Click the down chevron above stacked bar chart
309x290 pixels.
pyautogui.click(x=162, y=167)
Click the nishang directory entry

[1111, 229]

-- -- --

- WHAT IS BEING ASKED -
The answer should consist of every entry, repeated word for word.

- TASK RESULT -
Click the down chevron above stacked bar chart
309x290 pixels.
pyautogui.click(x=162, y=167)
Click the nishang directory entry

[1111, 229]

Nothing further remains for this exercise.